Required work => Retype the material, please. Every line must match.

==== Data extracts ====

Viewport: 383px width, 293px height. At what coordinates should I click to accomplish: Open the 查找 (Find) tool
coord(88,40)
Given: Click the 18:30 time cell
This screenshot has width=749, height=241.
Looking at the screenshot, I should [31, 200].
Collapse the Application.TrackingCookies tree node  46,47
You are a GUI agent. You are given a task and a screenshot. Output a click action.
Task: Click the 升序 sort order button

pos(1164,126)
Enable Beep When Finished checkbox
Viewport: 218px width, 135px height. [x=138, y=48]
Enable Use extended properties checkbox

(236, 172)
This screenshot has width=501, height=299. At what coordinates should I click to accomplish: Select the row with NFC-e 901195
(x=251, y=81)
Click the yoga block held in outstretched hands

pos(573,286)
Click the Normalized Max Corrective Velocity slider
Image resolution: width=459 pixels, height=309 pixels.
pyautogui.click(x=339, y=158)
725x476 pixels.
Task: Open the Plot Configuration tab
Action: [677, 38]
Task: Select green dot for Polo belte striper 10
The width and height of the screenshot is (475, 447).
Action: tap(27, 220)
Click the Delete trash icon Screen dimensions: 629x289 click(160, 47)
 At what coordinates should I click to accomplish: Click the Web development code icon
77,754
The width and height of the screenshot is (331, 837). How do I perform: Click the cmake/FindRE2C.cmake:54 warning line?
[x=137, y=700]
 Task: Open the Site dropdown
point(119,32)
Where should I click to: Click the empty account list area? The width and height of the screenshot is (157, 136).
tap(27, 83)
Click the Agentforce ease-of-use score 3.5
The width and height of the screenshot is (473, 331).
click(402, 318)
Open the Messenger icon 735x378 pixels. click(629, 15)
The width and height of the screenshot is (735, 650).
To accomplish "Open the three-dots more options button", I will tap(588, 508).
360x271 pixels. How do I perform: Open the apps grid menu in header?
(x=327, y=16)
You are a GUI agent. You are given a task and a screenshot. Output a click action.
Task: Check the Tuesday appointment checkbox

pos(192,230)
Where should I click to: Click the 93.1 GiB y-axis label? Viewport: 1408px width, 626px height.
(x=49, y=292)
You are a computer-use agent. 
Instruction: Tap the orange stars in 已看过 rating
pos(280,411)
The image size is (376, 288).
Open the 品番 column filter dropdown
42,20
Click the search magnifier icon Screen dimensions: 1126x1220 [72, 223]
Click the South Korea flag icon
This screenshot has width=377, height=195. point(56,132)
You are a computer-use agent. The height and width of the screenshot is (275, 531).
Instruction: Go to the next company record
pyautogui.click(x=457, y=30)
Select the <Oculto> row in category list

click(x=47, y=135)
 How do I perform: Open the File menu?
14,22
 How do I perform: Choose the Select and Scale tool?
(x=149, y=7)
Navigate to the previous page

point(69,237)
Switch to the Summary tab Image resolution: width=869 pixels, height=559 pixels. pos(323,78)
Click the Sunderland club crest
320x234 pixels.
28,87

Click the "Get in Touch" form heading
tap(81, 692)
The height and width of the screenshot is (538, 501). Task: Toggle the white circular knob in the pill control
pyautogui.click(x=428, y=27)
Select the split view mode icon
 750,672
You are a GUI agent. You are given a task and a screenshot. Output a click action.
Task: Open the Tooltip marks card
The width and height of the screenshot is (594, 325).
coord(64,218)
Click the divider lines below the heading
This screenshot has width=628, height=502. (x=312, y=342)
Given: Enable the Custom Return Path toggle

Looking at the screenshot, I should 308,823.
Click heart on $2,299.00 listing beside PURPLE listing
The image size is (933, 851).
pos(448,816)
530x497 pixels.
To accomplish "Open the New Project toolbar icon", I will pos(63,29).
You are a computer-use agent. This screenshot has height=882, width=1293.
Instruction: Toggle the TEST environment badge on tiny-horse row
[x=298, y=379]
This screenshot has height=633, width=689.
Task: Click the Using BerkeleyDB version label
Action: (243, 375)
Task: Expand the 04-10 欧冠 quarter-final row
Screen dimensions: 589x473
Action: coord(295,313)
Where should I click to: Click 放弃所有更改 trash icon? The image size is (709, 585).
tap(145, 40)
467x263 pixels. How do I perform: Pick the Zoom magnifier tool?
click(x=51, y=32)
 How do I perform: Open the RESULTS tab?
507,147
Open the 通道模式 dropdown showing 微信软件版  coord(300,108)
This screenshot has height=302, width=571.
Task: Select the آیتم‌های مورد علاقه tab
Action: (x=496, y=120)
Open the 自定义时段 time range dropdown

====

Exercise response =>
Viewport: 383px width, 293px height. At what coordinates should I click to accomplish: Open the 查找 (Find) tool
coord(88,40)
Given: Click the 18:30 time cell
This screenshot has width=749, height=241.
Looking at the screenshot, I should [31, 200].
Collapse the Application.TrackingCookies tree node  46,47
You are a GUI agent. You are given a task and a screenshot. Output a click action.
Task: Click the 升序 sort order button

pos(1164,126)
Enable Beep When Finished checkbox
Viewport: 218px width, 135px height. [x=138, y=48]
Enable Use extended properties checkbox

(236, 172)
This screenshot has width=501, height=299. At what coordinates should I click to accomplish: Select the row with NFC-e 901195
(x=251, y=81)
Click the yoga block held in outstretched hands

pos(573,286)
Click the Normalized Max Corrective Velocity slider
Image resolution: width=459 pixels, height=309 pixels.
pyautogui.click(x=339, y=158)
725x476 pixels.
Task: Open the Plot Configuration tab
Action: [677, 38]
Task: Select green dot for Polo belte striper 10
The width and height of the screenshot is (475, 447).
Action: tap(27, 220)
Click the Delete trash icon Screen dimensions: 629x289 click(160, 47)
 At what coordinates should I click to accomplish: Click the Web development code icon
77,754
The width and height of the screenshot is (331, 837). How do I perform: Click the cmake/FindRE2C.cmake:54 warning line?
[x=137, y=700]
 Task: Open the Site dropdown
point(119,32)
Where should I click to: Click the empty account list area? The width and height of the screenshot is (157, 136).
tap(27, 83)
Click the Agentforce ease-of-use score 3.5
The width and height of the screenshot is (473, 331).
click(402, 318)
Open the Messenger icon 735x378 pixels. click(629, 15)
The width and height of the screenshot is (735, 650).
To accomplish "Open the three-dots more options button", I will tap(588, 508).
360x271 pixels. How do I perform: Open the apps grid menu in header?
(x=327, y=16)
You are a GUI agent. You are given a task and a screenshot. Output a click action.
Task: Check the Tuesday appointment checkbox

pos(192,230)
Where should I click to: Click the 93.1 GiB y-axis label? Viewport: 1408px width, 626px height.
(x=49, y=292)
You are a computer-use agent. 
Instruction: Tap the orange stars in 已看过 rating
pos(280,411)
The image size is (376, 288).
Open the 品番 column filter dropdown
42,20
Click the search magnifier icon Screen dimensions: 1126x1220 [72, 223]
Click the South Korea flag icon
This screenshot has width=377, height=195. point(56,132)
You are a computer-use agent. The height and width of the screenshot is (275, 531).
Instruction: Go to the next company record
pyautogui.click(x=457, y=30)
Select the <Oculto> row in category list

click(x=47, y=135)
 How do I perform: Open the File menu?
14,22
 How do I perform: Choose the Select and Scale tool?
(x=149, y=7)
Navigate to the previous page

point(69,237)
Switch to the Summary tab Image resolution: width=869 pixels, height=559 pixels. pos(323,78)
Click the Sunderland club crest
320x234 pixels.
28,87

Click the "Get in Touch" form heading
tap(81, 692)
The height and width of the screenshot is (538, 501). Task: Toggle the white circular knob in the pill control
pyautogui.click(x=428, y=27)
Select the split view mode icon
 750,672
You are a GUI agent. You are given a task and a screenshot. Output a click action.
Task: Open the Tooltip marks card
The width and height of the screenshot is (594, 325).
coord(64,218)
Click the divider lines below the heading
This screenshot has width=628, height=502. (x=312, y=342)
Given: Enable the Custom Return Path toggle

Looking at the screenshot, I should 308,823.
Click heart on $2,299.00 listing beside PURPLE listing
The image size is (933, 851).
pos(448,816)
530x497 pixels.
To accomplish "Open the New Project toolbar icon", I will pos(63,29).
You are a computer-use agent. This screenshot has height=882, width=1293.
Instruction: Toggle the TEST environment badge on tiny-horse row
[x=298, y=379]
This screenshot has height=633, width=689.
Task: Click the Using BerkeleyDB version label
Action: (243, 375)
Task: Expand the 04-10 欧冠 quarter-final row
Screen dimensions: 589x473
Action: coord(295,313)
Where should I click to: Click 放弃所有更改 trash icon? The image size is (709, 585).
tap(145, 40)
467x263 pixels. How do I perform: Pick the Zoom magnifier tool?
click(x=51, y=32)
 How do I perform: Open the RESULTS tab?
507,147
Open the 通道模式 dropdown showing 微信软件版  coord(300,108)
This screenshot has height=302, width=571.
Task: Select the آیتم‌های مورد علاقه tab
Action: (x=496, y=120)
Open the 自定义时段 time range dropdown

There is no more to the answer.